● **WHAT IS EXPECTED**
Change "Identify the click coordinates" to "Find the click coordinates" throughout the items below and leave every other part of them unchanged.

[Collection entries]
--------------------
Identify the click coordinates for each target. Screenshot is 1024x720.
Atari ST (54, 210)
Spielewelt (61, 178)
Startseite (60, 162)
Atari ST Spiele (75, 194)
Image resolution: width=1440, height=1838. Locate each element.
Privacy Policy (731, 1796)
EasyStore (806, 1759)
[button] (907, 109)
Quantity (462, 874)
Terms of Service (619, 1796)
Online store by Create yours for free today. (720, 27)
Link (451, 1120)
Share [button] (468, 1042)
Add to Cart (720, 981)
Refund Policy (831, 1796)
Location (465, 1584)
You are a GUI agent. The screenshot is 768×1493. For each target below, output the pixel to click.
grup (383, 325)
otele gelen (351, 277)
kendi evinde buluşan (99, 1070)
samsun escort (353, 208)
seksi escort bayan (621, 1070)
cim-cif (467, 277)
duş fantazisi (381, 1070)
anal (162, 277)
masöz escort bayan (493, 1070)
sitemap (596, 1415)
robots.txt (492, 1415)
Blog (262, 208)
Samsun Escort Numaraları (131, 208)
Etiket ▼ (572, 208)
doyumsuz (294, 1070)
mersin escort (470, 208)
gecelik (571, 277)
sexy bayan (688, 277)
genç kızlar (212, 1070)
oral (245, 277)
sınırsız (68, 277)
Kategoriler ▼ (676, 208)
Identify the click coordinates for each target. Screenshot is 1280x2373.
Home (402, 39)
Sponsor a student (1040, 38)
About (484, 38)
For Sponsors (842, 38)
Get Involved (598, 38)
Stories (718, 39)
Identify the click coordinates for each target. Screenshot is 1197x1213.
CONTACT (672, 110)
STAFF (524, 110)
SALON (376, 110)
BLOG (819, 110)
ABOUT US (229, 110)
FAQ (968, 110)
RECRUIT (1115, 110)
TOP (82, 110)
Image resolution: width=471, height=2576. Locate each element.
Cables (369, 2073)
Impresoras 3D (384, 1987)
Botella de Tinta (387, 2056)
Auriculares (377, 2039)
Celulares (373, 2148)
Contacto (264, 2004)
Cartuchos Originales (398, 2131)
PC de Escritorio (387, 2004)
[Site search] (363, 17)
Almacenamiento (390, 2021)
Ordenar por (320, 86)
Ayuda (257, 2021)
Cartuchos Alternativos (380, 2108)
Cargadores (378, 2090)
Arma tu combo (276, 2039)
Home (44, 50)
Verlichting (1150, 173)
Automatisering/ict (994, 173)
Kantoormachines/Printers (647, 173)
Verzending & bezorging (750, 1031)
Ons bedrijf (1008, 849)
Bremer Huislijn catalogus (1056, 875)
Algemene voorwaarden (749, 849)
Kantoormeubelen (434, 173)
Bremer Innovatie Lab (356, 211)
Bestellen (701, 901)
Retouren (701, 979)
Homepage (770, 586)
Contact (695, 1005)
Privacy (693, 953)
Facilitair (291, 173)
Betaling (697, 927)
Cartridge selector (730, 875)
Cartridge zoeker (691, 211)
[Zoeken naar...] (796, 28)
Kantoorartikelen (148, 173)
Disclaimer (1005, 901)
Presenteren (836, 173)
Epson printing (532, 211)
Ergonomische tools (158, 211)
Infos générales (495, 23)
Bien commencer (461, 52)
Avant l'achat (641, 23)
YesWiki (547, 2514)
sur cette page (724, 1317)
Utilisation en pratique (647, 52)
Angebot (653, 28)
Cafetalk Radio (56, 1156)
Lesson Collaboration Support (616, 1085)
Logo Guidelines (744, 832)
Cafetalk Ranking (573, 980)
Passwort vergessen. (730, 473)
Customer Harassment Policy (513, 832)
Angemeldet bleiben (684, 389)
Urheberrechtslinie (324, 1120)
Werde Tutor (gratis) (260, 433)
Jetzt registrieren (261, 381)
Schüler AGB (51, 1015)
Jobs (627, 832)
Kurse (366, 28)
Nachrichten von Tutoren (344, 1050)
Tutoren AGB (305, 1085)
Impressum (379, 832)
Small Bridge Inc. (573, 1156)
--------------------
● **COMPLETED TASK**
Find the click coordinates for each target. Screenshot is 1024x720.
Atari ST (54, 210)
Spielewelt (61, 178)
Startseite (60, 162)
Atari ST Spiele (75, 194)
Image resolution: width=1440, height=1838. Locate each element.
Privacy Policy (731, 1796)
EasyStore (806, 1759)
[button] (907, 109)
Quantity (462, 874)
Terms of Service (619, 1796)
Online store by Create yours for free today. (720, 27)
Link (451, 1120)
Share [button] (468, 1042)
Add to Cart (720, 981)
Refund Policy (831, 1796)
Location (465, 1584)
You are a GUI agent. The screenshot is 768×1493. For each target below, output the pixel to click.
grup (383, 325)
otele gelen (351, 277)
kendi evinde buluşan (99, 1070)
samsun escort (353, 208)
seksi escort bayan (621, 1070)
cim-cif (467, 277)
duş fantazisi (381, 1070)
anal (162, 277)
masöz escort bayan (493, 1070)
sitemap (596, 1415)
robots.txt (492, 1415)
Blog (262, 208)
Samsun Escort Numaraları (131, 208)
Etiket ▼ (572, 208)
doyumsuz (294, 1070)
mersin escort (470, 208)
gecelik (571, 277)
sexy bayan (688, 277)
genç kızlar (212, 1070)
oral (245, 277)
sınırsız (68, 277)
Kategoriler ▼ (676, 208)
Find the click coordinates for each target. Screenshot is 1280x2373.
Home (402, 39)
Sponsor a student (1040, 38)
About (484, 38)
For Sponsors (842, 38)
Get Involved (598, 38)
Stories (718, 39)
Find the click coordinates for each target. Screenshot is 1197x1213.
CONTACT (672, 110)
STAFF (524, 110)
SALON (376, 110)
BLOG (819, 110)
ABOUT US (229, 110)
FAQ (968, 110)
RECRUIT (1115, 110)
TOP (82, 110)
Image resolution: width=471, height=2576. Locate each element.
Cables (369, 2073)
Impresoras 3D (384, 1987)
Botella de Tinta (387, 2056)
Auriculares (377, 2039)
Celulares (373, 2148)
Contacto (264, 2004)
Cartuchos Originales (398, 2131)
PC de Escritorio (387, 2004)
[Site search] (363, 17)
Almacenamiento (390, 2021)
Ordenar por (320, 86)
Ayuda (257, 2021)
Cartuchos Alternativos (380, 2108)
Cargadores (378, 2090)
Arma tu combo (276, 2039)
Home (44, 50)
Verlichting (1150, 173)
Automatisering/ict (994, 173)
Kantoormachines/Printers (647, 173)
Verzending & bezorging (750, 1031)
Ons bedrijf (1008, 849)
Bremer Huislijn catalogus (1056, 875)
Algemene voorwaarden (749, 849)
Kantoormeubelen (434, 173)
Bremer Innovatie Lab (356, 211)
Bestellen (701, 901)
Retouren (701, 979)
Homepage (770, 586)
Contact (695, 1005)
Privacy (693, 953)
Facilitair (291, 173)
Betaling (697, 927)
Cartridge selector (730, 875)
Cartridge zoeker (691, 211)
[Zoeken naar...] (796, 28)
Kantoorartikelen (148, 173)
Disclaimer (1005, 901)
Presenteren (836, 173)
Epson printing (532, 211)
Ergonomische tools (158, 211)
Infos générales (495, 23)
Bien commencer (461, 52)
Avant l'achat (641, 23)
YesWiki (547, 2514)
sur cette page (724, 1317)
Utilisation en pratique (647, 52)
Angebot (653, 28)
Cafetalk Radio (56, 1156)
Lesson Collaboration Support (616, 1085)
Logo Guidelines (744, 832)
Cafetalk Ranking (573, 980)
Passwort vergessen. (730, 473)
Customer Harassment Policy (513, 832)
Angemeldet bleiben (684, 389)
Urheberrechtslinie (324, 1120)
Werde Tutor (gratis) (260, 433)
Jetzt registrieren (261, 381)
Schüler AGB (51, 1015)
Jobs (627, 832)
Kurse (366, 28)
Nachrichten von Tutoren (344, 1050)
Tutoren AGB (305, 1085)
Impressum (379, 832)
Small Bridge Inc. (573, 1156)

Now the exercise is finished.